What you will do:
Rewrite the lines below as a numbered list, leaving out any blank lines.
##########
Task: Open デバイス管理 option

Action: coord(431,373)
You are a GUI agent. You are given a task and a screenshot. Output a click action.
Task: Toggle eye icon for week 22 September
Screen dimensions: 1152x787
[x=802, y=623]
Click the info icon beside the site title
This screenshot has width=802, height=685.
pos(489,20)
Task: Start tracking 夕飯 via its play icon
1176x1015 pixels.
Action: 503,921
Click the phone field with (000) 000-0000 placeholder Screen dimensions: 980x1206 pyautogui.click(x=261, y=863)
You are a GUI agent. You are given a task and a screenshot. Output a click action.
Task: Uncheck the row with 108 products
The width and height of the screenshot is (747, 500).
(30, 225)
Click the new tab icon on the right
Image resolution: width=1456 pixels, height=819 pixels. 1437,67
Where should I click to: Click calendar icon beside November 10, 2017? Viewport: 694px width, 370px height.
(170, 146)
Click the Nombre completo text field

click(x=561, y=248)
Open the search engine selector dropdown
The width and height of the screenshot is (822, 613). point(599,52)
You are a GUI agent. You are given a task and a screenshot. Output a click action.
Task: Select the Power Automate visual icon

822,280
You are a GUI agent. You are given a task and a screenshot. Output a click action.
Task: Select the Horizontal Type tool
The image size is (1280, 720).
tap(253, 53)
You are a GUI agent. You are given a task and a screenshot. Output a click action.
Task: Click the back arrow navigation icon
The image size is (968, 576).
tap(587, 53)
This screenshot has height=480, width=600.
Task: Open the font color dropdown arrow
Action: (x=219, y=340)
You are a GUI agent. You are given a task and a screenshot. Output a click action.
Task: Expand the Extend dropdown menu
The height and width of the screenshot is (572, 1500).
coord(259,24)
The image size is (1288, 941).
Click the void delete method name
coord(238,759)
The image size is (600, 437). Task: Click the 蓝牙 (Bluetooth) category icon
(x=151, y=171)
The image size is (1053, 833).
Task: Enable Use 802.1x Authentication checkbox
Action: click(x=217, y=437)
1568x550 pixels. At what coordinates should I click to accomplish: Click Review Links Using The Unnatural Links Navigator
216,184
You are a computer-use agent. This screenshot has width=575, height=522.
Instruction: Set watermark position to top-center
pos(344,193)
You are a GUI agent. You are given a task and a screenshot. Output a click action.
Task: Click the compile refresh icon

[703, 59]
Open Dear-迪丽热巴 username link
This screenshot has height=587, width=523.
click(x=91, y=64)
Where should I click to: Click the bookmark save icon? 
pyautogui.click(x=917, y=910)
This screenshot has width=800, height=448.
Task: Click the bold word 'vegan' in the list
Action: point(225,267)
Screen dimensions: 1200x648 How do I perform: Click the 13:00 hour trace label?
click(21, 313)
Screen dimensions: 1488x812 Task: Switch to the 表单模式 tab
##########
Solution to this exercise:
1. Task: Open デバイス管理 option
2. Action: coord(431,373)
3. You are a GUI agent. You are given a task and a screenshot. Output a click action.
4. Task: Toggle eye icon for week 22 September
5. Screen dimensions: 1152x787
6. [x=802, y=623]
7. Click the info icon beside the site title
8. This screenshot has width=802, height=685.
9. pos(489,20)
10. Task: Start tracking 夕飯 via its play icon
11. 1176x1015 pixels.
12. Action: 503,921
13. Click the phone field with (000) 000-0000 placeholder Screen dimensions: 980x1206 pyautogui.click(x=261, y=863)
14. You are a GUI agent. You are given a task and a screenshot. Output a click action.
15. Task: Uncheck the row with 108 products
16. The width and height of the screenshot is (747, 500).
17. (30, 225)
18. Click the new tab icon on the right
19. Image resolution: width=1456 pixels, height=819 pixels. 1437,67
20. Where should I click to: Click calendar icon beside November 10, 2017? Viewport: 694px width, 370px height.
21. (170, 146)
22. Click the Nombre completo text field
23. click(x=561, y=248)
24. Open the search engine selector dropdown
25. The width and height of the screenshot is (822, 613). point(599,52)
26. You are a GUI agent. You are given a task and a screenshot. Output a click action.
27. Task: Select the Power Automate visual icon
28. 822,280
29. You are a GUI agent. You are given a task and a screenshot. Output a click action.
30. Task: Select the Horizontal Type tool
31. The image size is (1280, 720).
32. tap(253, 53)
33. You are a GUI agent. You are given a task and a screenshot. Output a click action.
34. Task: Click the back arrow navigation icon
35. The image size is (968, 576).
36. tap(587, 53)
37. This screenshot has height=480, width=600.
38. Task: Open the font color dropdown arrow
39. Action: (x=219, y=340)
40. You are a GUI agent. You are given a task and a screenshot. Output a click action.
41. Task: Expand the Extend dropdown menu
42. The height and width of the screenshot is (572, 1500).
43. coord(259,24)
44. The image size is (1288, 941).
45. Click the void delete method name
46. coord(238,759)
47. The image size is (600, 437). Task: Click the 蓝牙 (Bluetooth) category icon
48. (x=151, y=171)
49. The image size is (1053, 833).
50. Task: Enable Use 802.1x Authentication checkbox
51. Action: click(x=217, y=437)
52. 1568x550 pixels. At what coordinates should I click to accomplish: Click Review Links Using The Unnatural Links Navigator
53. 216,184
54. You are a computer-use agent. This screenshot has width=575, height=522.
55. Instruction: Set watermark position to top-center
56. pos(344,193)
57. You are a GUI agent. You are given a task and a screenshot. Output a click action.
58. Task: Click the compile refresh icon
59. [703, 59]
60. Open Dear-迪丽热巴 username link
61. This screenshot has height=587, width=523.
62. click(x=91, y=64)
63. Where should I click to: Click the bookmark save icon? 
64. pyautogui.click(x=917, y=910)
65. This screenshot has width=800, height=448.
66. Task: Click the bold word 'vegan' in the list
67. Action: point(225,267)
68. Screen dimensions: 1200x648 How do I perform: Click the 13:00 hour trace label?
69. click(21, 313)
70. Screen dimensions: 1488x812 Task: Switch to the 表单模式 tab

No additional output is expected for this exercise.